The way you treat yourself is the way people will treat you. Use your time wisely!

It sounds like your marriage has not been strong for a long time. Are you in love? Or just living an easy life?

I promise you life is more full filling when you have a purpose, good habits and feel productive- no husband needed.

Good luck

nunnun · 30/08/2019 23:41

I had what most would think of as a good job but I left when I became depressed and I haven't worked since. I'm ashamed to say that was more than15 years ago.

OP posts:
itsbetterthanabox · 30/08/2019 23:43

Did you get treatment for the depression?

Techway · 30/08/2019 23:44

How old are you? What do you want to do?

JoxerGoesToStuttgart · 30/08/2019 23:44
Sad

You have no life OP! You need to get out there and get a life for yourself, get a job, get hobbies and friends, get a sex life. Make a life for yourself. Don’t vegetate just because someone else is bankrolling you. Get some pride.
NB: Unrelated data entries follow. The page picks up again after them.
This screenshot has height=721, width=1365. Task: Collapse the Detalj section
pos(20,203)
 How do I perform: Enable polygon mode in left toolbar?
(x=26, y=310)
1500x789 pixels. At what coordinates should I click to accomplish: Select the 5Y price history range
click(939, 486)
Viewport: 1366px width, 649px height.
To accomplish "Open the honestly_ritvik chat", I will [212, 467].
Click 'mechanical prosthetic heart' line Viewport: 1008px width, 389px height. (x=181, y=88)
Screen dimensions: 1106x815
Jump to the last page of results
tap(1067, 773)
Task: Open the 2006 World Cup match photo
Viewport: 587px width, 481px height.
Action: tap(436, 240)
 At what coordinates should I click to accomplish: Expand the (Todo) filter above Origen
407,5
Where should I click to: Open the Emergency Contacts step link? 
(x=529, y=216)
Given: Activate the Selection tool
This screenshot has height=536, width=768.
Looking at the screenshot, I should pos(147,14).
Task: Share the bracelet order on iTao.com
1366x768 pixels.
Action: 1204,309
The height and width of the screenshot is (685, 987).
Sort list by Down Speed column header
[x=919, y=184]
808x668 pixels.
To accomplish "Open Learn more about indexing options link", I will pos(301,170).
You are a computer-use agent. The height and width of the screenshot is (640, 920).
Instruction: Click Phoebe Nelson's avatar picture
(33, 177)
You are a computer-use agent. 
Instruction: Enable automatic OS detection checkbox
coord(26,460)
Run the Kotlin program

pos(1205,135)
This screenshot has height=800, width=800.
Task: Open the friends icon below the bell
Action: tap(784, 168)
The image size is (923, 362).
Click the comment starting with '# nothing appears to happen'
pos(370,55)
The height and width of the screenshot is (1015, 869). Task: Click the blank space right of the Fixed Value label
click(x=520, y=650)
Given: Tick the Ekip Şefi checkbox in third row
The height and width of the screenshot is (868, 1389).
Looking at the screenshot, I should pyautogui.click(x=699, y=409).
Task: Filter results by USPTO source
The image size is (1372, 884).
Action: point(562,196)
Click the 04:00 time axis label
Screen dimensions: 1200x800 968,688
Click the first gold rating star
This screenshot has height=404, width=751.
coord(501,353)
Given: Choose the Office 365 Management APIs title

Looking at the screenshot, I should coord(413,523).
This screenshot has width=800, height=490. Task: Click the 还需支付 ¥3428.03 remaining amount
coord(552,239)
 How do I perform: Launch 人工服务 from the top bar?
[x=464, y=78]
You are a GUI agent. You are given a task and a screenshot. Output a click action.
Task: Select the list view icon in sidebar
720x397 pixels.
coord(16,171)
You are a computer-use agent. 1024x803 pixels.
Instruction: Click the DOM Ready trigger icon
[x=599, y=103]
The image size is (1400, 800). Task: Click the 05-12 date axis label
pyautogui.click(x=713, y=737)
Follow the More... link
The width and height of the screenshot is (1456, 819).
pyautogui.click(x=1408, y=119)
theunrivalledjoysofparenting · 30/08/2019 23:45

Oh dear. In that case, I can see your h's point of view.

Why should he work when you don't ? Why does he cook? What do you do with your life? What have you done about your depression??

CassettesAreCool · 30/08/2019 23:45

Don’t feel shame OP. Ask your DH, any DC and your doctor for help in getting out of this passive nightmare you've fallen into. You only get one life, you have to find a way to live it, not sleepwalk through it.

Beautiful3 · 30/08/2019 23:45

Could you find a job? Maybe suggest a date night? If it's too late for your marriage, you'll still need a job anyhow.

fedup21 · 30/08/2019 23:46

Is what he’s saying about you true?

ArianaCandelabra · 30/08/2019 23:52

Sounds like you would both be happier apart - you're absolutely right that it's no way to live.

user1479305498 · 30/08/2019 23:53

If this was a bloke the word ‘cocklodger’ would be creeping in here to be honest’. If it’s true OP, I feel sorry because you are clearly depressed to have that amount of a lack of pride. Maybe it’s sortable, nYbe it’s nit but you clearly need to take a look at your life

NobodysChild · 30/08/2019 23:55

You sound in a rut. Can't say I blame your husband for wanting out of the marriage. It's not fair that he works and keeps house while you do nothing. You already know this though, don't you? You've lost your identity and feel that you aren't qualified enough for any kind of employment. You're wrong. You need to start focusing on the end goal, which would be to get off your arse, get assertive and apply for jobs. Recruitment agencies are a good place to start. Even doing volunteer work would build your self esteem and get you back engaging with people. Having a job, a social circle and your own money will bring you happiness. It's time to kick start your new life and stop just existing.

AtrociousCircumstance · 30/08/2019 23:55

Sounds like a reverse.

gamerchick · 30/08/2019 23:58

Didn't you have a baby this year?

AmICrazyorWhat2 · 31/08/2019 00:00

Well, you've reached a crossroads and you both need to decide which road to take now.

You can either talk about your problem and decide how you can resolve them together, or you can separate and work on them separately. What do you both want to do?

If your mental health is preventing you from action, please go to the doctor's and get help. Perhaps that's the first step?

The lack of sex and not going out are easy problems to solve - just do it! Your job prospects will take some more thought and work, but it's not a hopeless situation. Think about what you'd be interested in doing and look into retraining.

Whatever you both decide, good luck Flowers

inwood · 31/08/2019 00:00

Sounds very like a reverse.

I don't blame him for what he's said if it's true.